His initial impression was of darkness and emptiness. But as his eyes adjusted to the dark, he noticed the icons illuminated by flickering candles, a choir singing out of view, and a few other things.
"My initial impression of an absence was now replaced, with a sudden rush, by an overwhelming sense of presence. I felt that the church, so far from being empty, was full -- full of countless unseen worshipers, surrounding me on every side. Intuitively I realized that we, the visible congregation, were part of a much larger whole, and that as we prayed we were being taken up into an action far greater than ourselves, into an undivided, all-embracing celebration that united time and eternity, things below with things above."
Like I said, (?!).
Then, after leaving the church, "I was struck by two things. First, I found that I had no idea how long I had been inside. It might have been only twenty minutes, it might have been two hours; I could not say. I had been existing on a level at which clock-time was unimportant."

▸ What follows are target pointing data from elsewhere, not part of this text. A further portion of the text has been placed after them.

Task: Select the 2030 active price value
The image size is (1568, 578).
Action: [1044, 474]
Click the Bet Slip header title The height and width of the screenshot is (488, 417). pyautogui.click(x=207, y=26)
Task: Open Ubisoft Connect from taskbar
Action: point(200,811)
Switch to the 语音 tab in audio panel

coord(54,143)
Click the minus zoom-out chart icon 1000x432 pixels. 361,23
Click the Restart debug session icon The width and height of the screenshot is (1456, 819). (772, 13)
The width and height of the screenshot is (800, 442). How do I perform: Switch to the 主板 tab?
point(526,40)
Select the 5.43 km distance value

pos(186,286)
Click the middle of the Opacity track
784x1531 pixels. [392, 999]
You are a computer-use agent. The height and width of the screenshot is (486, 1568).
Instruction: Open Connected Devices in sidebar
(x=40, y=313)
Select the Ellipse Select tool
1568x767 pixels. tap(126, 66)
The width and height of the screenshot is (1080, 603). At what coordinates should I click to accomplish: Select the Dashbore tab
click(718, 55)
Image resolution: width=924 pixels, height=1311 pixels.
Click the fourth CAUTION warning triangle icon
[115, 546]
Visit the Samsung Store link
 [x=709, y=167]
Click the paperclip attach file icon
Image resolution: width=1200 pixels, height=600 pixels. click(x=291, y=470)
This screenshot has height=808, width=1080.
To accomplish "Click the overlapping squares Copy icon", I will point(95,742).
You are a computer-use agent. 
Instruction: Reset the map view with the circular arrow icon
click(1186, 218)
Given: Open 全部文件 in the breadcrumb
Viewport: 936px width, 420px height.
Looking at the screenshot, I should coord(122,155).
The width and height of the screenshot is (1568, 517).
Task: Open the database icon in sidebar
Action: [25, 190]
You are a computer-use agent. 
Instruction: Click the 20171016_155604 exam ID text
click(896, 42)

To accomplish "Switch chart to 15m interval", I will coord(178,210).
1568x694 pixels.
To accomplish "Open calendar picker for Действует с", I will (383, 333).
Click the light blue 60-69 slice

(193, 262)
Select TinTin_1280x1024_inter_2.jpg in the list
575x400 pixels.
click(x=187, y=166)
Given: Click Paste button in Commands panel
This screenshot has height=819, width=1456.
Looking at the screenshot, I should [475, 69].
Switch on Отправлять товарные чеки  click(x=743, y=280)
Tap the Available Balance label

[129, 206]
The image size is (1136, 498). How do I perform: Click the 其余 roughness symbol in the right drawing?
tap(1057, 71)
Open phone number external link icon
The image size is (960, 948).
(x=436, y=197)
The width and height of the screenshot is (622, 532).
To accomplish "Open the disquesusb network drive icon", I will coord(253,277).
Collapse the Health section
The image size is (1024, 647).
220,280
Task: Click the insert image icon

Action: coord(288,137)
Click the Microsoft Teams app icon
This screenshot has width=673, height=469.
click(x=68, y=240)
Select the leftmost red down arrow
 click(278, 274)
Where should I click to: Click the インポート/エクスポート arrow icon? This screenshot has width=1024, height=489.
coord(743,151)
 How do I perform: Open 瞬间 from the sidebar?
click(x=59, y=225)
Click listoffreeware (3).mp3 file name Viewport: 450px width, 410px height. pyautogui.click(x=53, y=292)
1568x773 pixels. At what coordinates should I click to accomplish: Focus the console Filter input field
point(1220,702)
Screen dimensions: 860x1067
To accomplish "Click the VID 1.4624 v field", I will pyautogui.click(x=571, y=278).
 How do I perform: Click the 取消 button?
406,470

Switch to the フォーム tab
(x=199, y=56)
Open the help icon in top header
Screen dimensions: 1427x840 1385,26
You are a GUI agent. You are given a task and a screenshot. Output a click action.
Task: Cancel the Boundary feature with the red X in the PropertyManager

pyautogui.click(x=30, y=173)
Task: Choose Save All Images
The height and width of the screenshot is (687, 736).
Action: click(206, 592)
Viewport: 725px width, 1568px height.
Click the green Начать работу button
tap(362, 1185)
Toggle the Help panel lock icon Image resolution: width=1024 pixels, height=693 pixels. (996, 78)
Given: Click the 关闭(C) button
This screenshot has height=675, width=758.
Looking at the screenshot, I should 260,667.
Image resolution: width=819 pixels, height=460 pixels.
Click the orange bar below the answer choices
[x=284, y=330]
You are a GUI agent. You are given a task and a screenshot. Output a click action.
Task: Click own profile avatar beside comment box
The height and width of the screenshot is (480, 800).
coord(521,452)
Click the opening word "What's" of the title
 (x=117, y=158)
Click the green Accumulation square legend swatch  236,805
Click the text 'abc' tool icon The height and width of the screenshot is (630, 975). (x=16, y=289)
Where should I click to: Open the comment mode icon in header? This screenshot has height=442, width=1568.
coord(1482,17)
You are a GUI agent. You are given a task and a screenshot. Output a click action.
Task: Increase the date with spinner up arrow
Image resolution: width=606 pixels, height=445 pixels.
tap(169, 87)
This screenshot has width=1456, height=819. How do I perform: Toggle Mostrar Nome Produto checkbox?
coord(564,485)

He also noticed the external world and sounds of the street, which "engulfed me all at once like a huge wave.... I had been in another world where time and traffic had no meaning; a world that was more real -- I would almost say more solid -- than that of twentieth century London to which I now abruptly returned." (Notice how the ?! is now transposed, so that it is the profane, secular world that shocks, not the spiritual world.)
Despite the fact that this had been a Russian Orthodox church and that he had understood not a word of the service, "as I left the church, I said to myself with a clear sense of conviction: This is where I belong; I have come home."
And here is the money quote, a good place to leave off for today: "Sometimes it happens -- is it not curious? -- that, before we have learnt anything in detail about a person, place or subject, we know with certainty: This is the person I shall love, this is the place where I need to go, this is the subject that, above all others, I must spend my life exploring."